I’m off this morning to meet the FCA, hear about the detail on the Budget’s proposals on the New Annuity Guidance Framework and have a chance to deliver my tuppence worth on what should happen.
This week my mind has been focussed on what is delivered to those retiring , how and by whom.
My firm, First Actuarial, delivered some 3000 one on one interviews last year with staff of our clients, helping them to understand how their workplace pension schemes dovetailed with state benefits and private plans to provide income and capital in later life.
Our micro-business, Pension PlayPen, rates the capacity of the providers of GPP and the operators of master trusts , to deliver meaningful choice to those claiming on their retirement funds.
And of course, I’m thinking about myself and how the new rules announced in the Budget will help me and those around me.
So I’m taking this and the subsequent sessions with the FCA very seriously. I have been canvassing opinion from my colleagues and speaking to IFAs and other advisers in London and Leeds to sense the appetite to provide this guidance.
As I’ve mentioned in previous blogs, I’ve found a lot of frustration among advisers. They were good at telling me what they didn’t want (the Money Advice Service doing the work, conscription and being told what to do). They were not so good at describing a straw man of what one of these Guidance Guarantee Sessions would look like.
What has been said several times is that there needs to be a new default solution to replace the annuity. No one knows what a default should look like , but judging from our experience with accumulation defaults , most people agree that it should
- Be good enough for most people (suitable to needs)
- Not stifle choice for people who want to go their own way
- Be painless and require as little intervention from the member as possible
- Be subject to particular regulatory scrutiny.
If these are the high level principles to which most would subscribe, the devil will be in the detail. It took some time for the DC accumulation market to settle into the lifestyle consensus. While there has been some tinkering around the edges, the fundamental principle of a glide path to annuitisation moving from equities to gilts, has prevailed for over ten years.
I have in this time heard little praise for lifestyle (despite it having protected many thousands from the collapse in gilt yields). On the contrary, I have heard much criticism of defaults as blunt sticks which lead people into complacent non-decision making and poor outcomes.
The only real alternative to the lifestyle default to have been presented to the market is Dimensional’s individual approach – which they call Managed DC . This is an advance on lifestyle as it aims to use data to determine individual strategies to target desired outcomes.
It has not met with great success (despite being the top-rated investment strategy on Pension PlayPen and with First Actuarial).

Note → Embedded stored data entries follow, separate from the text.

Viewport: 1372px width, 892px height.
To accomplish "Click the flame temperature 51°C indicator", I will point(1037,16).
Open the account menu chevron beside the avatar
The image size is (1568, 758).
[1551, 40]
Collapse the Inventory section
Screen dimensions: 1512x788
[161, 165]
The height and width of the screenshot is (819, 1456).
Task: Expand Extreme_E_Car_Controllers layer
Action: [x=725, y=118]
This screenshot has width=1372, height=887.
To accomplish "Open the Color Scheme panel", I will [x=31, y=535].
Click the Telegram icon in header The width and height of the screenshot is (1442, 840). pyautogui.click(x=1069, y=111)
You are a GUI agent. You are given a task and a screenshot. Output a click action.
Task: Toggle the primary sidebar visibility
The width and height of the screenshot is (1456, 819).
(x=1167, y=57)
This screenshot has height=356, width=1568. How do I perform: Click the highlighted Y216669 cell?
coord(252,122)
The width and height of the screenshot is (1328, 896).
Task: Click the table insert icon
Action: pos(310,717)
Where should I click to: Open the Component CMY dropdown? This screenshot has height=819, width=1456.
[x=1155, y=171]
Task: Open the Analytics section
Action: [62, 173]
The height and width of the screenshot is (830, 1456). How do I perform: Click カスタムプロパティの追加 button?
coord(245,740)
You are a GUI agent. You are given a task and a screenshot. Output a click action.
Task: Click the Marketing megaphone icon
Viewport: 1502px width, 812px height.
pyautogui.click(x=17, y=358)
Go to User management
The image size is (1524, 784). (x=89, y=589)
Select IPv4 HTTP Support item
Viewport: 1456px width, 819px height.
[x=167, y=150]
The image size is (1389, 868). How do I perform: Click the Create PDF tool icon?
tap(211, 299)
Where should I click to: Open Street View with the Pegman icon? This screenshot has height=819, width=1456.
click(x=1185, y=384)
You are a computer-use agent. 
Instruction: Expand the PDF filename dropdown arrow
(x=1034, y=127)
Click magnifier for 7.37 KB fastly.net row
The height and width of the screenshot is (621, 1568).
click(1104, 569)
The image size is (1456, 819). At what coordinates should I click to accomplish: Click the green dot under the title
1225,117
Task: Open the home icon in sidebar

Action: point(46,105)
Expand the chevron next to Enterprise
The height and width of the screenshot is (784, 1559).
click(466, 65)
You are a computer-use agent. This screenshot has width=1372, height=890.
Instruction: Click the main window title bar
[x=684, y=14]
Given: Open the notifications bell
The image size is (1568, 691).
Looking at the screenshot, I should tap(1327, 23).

Which suggests that for all the market’s grumbling, it – like the IFAs I talked with- is better at knowing what it doesn’t want, than exploring new ideas.
Which begs the question- who will lead? Who will stand at the front and say “I know what I want and I’ll show you why I want it”.
Leaders cannot get far- unless they carry people with them, the world is full of deluded fools who think they speak for the people but speak only for themselves.
The task of the FCA is to find leadership. It may not lead itself but it may be able to find someone who can bring around them a consensus and deliver the new ideas that are needed.
In essence, that is what George Osbourne did in the budget. It sticks in my craw to say that he was right, but he was.
Now it is time for those of us with an interest in making this happen, to show the leadership that is needed.
Which is why I must get into my suit and get on the train.